* ENTRIES SHOWN:
━━━━━━━━━━━━━━━━

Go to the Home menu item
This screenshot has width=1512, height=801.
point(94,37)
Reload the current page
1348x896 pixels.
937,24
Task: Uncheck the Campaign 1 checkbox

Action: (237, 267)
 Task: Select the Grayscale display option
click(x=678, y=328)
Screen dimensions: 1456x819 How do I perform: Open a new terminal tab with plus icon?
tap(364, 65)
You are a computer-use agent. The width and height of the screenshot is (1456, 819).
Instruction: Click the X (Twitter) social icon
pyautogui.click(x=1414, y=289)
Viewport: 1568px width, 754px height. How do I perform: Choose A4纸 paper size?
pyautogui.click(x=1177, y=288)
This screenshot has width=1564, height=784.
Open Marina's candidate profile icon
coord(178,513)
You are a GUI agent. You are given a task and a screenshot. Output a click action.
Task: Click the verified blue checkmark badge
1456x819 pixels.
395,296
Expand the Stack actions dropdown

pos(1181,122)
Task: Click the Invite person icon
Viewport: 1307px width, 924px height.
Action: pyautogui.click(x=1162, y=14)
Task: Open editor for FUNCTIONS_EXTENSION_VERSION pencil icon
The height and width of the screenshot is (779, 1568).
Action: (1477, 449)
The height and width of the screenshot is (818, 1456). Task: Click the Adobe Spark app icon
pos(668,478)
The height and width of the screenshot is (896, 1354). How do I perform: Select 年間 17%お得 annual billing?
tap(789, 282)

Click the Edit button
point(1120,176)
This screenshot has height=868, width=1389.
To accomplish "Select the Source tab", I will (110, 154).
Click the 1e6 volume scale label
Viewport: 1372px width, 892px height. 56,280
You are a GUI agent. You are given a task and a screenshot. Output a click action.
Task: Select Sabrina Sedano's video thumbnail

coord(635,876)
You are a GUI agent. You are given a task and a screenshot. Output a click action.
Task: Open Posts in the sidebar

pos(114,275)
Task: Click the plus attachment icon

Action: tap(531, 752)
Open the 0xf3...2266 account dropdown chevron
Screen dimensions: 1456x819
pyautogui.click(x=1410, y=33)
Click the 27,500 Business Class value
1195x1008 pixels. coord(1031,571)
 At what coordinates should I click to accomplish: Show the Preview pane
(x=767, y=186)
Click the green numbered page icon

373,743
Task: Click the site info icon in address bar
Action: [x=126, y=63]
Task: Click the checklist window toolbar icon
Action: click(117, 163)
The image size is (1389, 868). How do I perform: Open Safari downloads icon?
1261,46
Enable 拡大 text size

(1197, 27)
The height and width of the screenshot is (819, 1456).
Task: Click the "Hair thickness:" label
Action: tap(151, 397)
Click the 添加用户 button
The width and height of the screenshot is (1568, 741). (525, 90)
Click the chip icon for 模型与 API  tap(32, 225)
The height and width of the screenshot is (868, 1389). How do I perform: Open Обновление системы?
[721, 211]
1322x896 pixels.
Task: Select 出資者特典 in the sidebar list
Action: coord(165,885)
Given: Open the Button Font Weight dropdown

━━━━━━━━━━━━━━━━

* AIM OF THE TASK: All entries given above are to be printed again exactly.

* TASK OUTPUT:
Go to the Home menu item
This screenshot has width=1512, height=801.
point(94,37)
Reload the current page
1348x896 pixels.
937,24
Task: Uncheck the Campaign 1 checkbox

Action: (237, 267)
 Task: Select the Grayscale display option
click(x=678, y=328)
Screen dimensions: 1456x819 How do I perform: Open a new terminal tab with plus icon?
tap(364, 65)
You are a computer-use agent. The width and height of the screenshot is (1456, 819).
Instruction: Click the X (Twitter) social icon
pyautogui.click(x=1414, y=289)
Viewport: 1568px width, 754px height. How do I perform: Choose A4纸 paper size?
pyautogui.click(x=1177, y=288)
This screenshot has width=1564, height=784.
Open Marina's candidate profile icon
coord(178,513)
You are a GUI agent. You are given a task and a screenshot. Output a click action.
Task: Click the verified blue checkmark badge
1456x819 pixels.
395,296
Expand the Stack actions dropdown

pos(1181,122)
Task: Click the Invite person icon
Viewport: 1307px width, 924px height.
Action: pyautogui.click(x=1162, y=14)
Task: Open editor for FUNCTIONS_EXTENSION_VERSION pencil icon
The height and width of the screenshot is (779, 1568).
Action: (1477, 449)
The height and width of the screenshot is (818, 1456). Task: Click the Adobe Spark app icon
pos(668,478)
The height and width of the screenshot is (896, 1354). How do I perform: Select 年間 17%お得 annual billing?
tap(789, 282)

Click the Edit button
point(1120,176)
This screenshot has height=868, width=1389.
To accomplish "Select the Source tab", I will (110, 154).
Click the 1e6 volume scale label
Viewport: 1372px width, 892px height. 56,280
You are a GUI agent. You are given a task and a screenshot. Output a click action.
Task: Select Sabrina Sedano's video thumbnail

coord(635,876)
You are a GUI agent. You are given a task and a screenshot. Output a click action.
Task: Open Posts in the sidebar

pos(114,275)
Task: Click the plus attachment icon

Action: tap(531, 752)
Open the 0xf3...2266 account dropdown chevron
Screen dimensions: 1456x819
pyautogui.click(x=1410, y=33)
Click the 27,500 Business Class value
1195x1008 pixels. coord(1031,571)
 At what coordinates should I click to accomplish: Show the Preview pane
(x=767, y=186)
Click the green numbered page icon

373,743
Task: Click the site info icon in address bar
Action: [x=126, y=63]
Task: Click the checklist window toolbar icon
Action: click(117, 163)
The image size is (1389, 868). How do I perform: Open Safari downloads icon?
1261,46
Enable 拡大 text size

(1197, 27)
The height and width of the screenshot is (819, 1456).
Task: Click the "Hair thickness:" label
Action: tap(151, 397)
Click the 添加用户 button
The width and height of the screenshot is (1568, 741). (525, 90)
Click the chip icon for 模型与 API  tap(32, 225)
The height and width of the screenshot is (868, 1389). How do I perform: Open Обновление системы?
[721, 211]
1322x896 pixels.
Task: Select 出資者特典 in the sidebar list
Action: coord(165,885)
Given: Open the Button Font Weight dropdown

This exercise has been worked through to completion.